My building is undergoing a massive renovation now. All windows except the one shall be boarded up soon and we shall live in stifling heat and dust while the exteriors are recoated with waterproof plaster. Just as the work started, Button came down with a massive fever. Whenever I read blogposts talking about how stressed mommies were when their li'l uns were sick, I would tell myself that I would be strong and courageous and practical and not worry at all whenever Button fell sick. Ah! how the mighty fall :) Button is unwell now, and people around me are sick of my fussing around him. Am getting over the Florence Nightingale phase, but it tugs my heart to see the little baby burning up and not able to eat or be too active. Get well soon Button. I promise to endure your tantrums and naughty deeds.
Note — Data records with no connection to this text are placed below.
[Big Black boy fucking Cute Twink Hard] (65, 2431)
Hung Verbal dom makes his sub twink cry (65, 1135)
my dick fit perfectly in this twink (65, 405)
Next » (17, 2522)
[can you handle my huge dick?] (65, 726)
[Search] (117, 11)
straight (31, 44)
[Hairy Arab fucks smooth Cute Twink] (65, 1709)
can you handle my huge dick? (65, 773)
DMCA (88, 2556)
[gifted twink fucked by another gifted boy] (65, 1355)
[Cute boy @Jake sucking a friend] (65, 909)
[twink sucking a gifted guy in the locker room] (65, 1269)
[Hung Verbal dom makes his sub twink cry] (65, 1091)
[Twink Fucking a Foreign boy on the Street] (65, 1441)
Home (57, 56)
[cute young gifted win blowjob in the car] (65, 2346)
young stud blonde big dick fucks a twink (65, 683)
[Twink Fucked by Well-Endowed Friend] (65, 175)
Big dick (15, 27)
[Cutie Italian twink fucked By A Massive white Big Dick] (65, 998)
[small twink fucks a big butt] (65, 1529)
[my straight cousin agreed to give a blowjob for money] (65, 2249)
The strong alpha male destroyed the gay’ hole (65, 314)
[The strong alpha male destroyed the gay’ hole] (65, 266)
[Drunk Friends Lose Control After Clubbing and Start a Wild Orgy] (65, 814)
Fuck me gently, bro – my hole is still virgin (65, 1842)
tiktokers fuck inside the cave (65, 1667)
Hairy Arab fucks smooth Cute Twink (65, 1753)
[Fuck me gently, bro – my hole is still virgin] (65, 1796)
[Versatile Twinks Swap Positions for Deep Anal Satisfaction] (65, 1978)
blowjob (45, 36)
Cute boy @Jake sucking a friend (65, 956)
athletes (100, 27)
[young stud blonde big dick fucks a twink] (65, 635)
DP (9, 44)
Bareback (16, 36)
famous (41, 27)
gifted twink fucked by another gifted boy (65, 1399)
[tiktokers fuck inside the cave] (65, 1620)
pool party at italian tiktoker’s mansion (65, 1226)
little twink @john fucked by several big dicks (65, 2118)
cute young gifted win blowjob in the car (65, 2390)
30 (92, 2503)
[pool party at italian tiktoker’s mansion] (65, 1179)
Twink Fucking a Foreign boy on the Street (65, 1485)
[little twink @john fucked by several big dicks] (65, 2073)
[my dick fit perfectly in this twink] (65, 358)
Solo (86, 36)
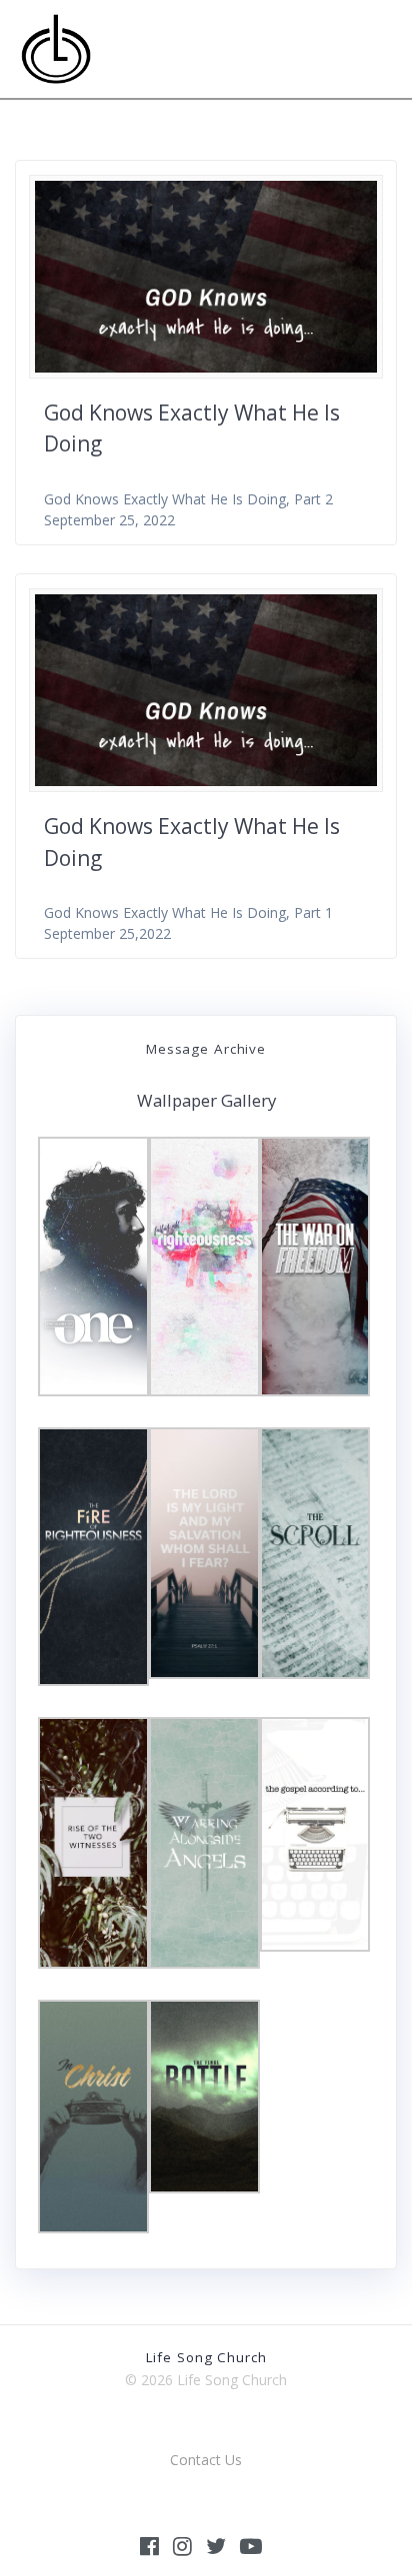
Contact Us (206, 2459)
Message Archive (206, 1049)
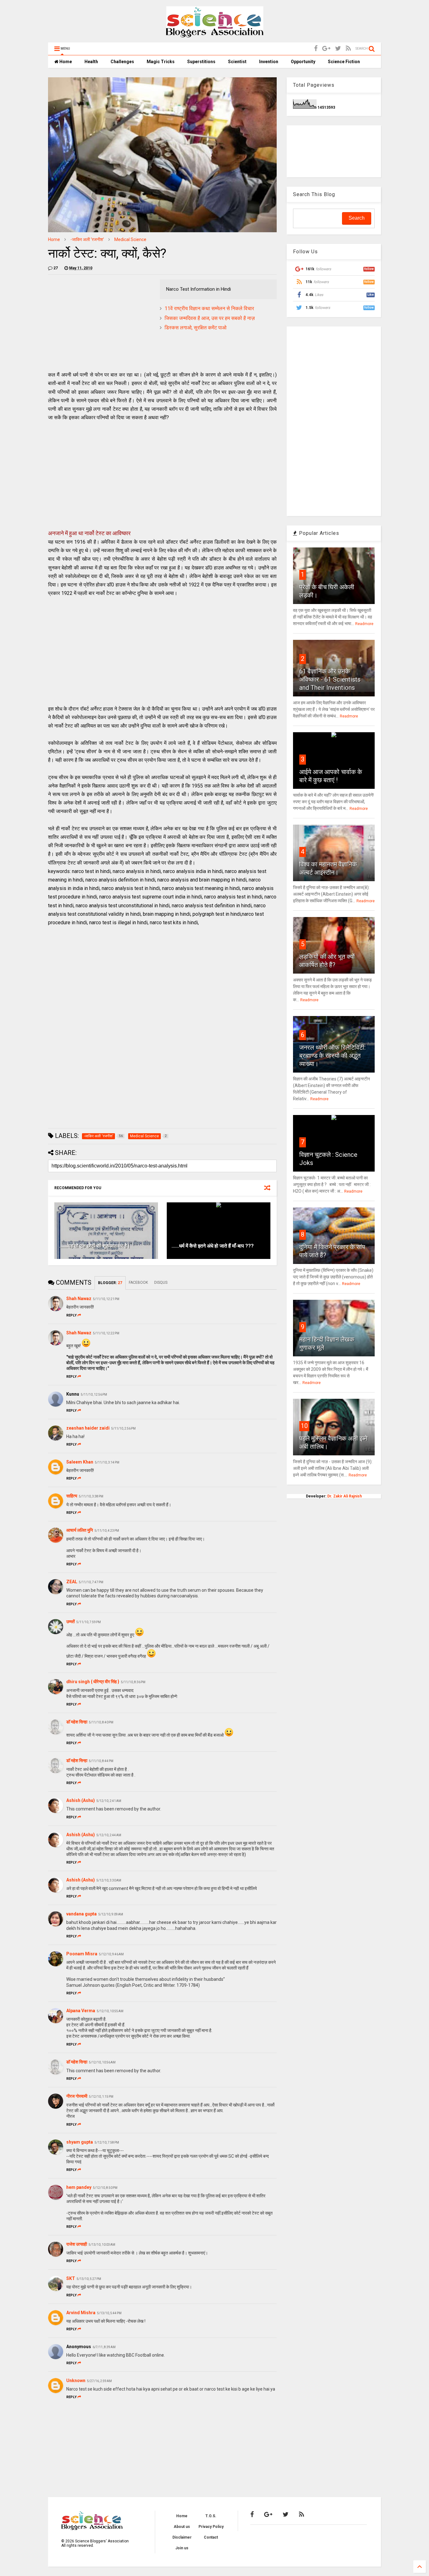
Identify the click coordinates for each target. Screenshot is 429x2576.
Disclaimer (182, 2537)
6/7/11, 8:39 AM (104, 2347)
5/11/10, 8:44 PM (101, 1761)
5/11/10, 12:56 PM (94, 1394)
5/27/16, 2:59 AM (99, 2381)
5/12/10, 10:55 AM (110, 2011)
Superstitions (201, 61)
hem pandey (78, 2187)
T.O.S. (210, 2516)
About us (182, 2526)
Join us (181, 2548)
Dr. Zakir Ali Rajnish (344, 1496)
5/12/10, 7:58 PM (107, 2142)
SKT (70, 2278)
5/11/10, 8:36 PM (133, 1682)
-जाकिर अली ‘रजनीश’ (87, 239)
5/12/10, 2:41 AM (108, 1801)
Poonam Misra (81, 1953)
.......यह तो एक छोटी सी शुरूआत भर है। (94, 1246)
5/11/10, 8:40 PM (101, 1722)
Thank god for moms. My mom is here for a week-long visit and had she not been there, my husband would've definitely checked himself into an asylum. She manages to keep peace in the house despite my constant questions such as - "oh, isn't he hot?" or "Should I wrap another blanket around him?" or "His temperature was 100 deg a minute ago, should I check again?" What is scary is the thought that one day I shall be the mom who brings sanity to Button's house. Will I ever be able to don the mantle of a calm, composed mom?? I doubt!
The next few weeks should be super fun with the IPL and the elections. As NDTV calls it, its time for the Great Indian Tamasha. On another note, I recommend 'The Reader' and 'Vicky, Christina, Barcelona'. Happy Holi everyone.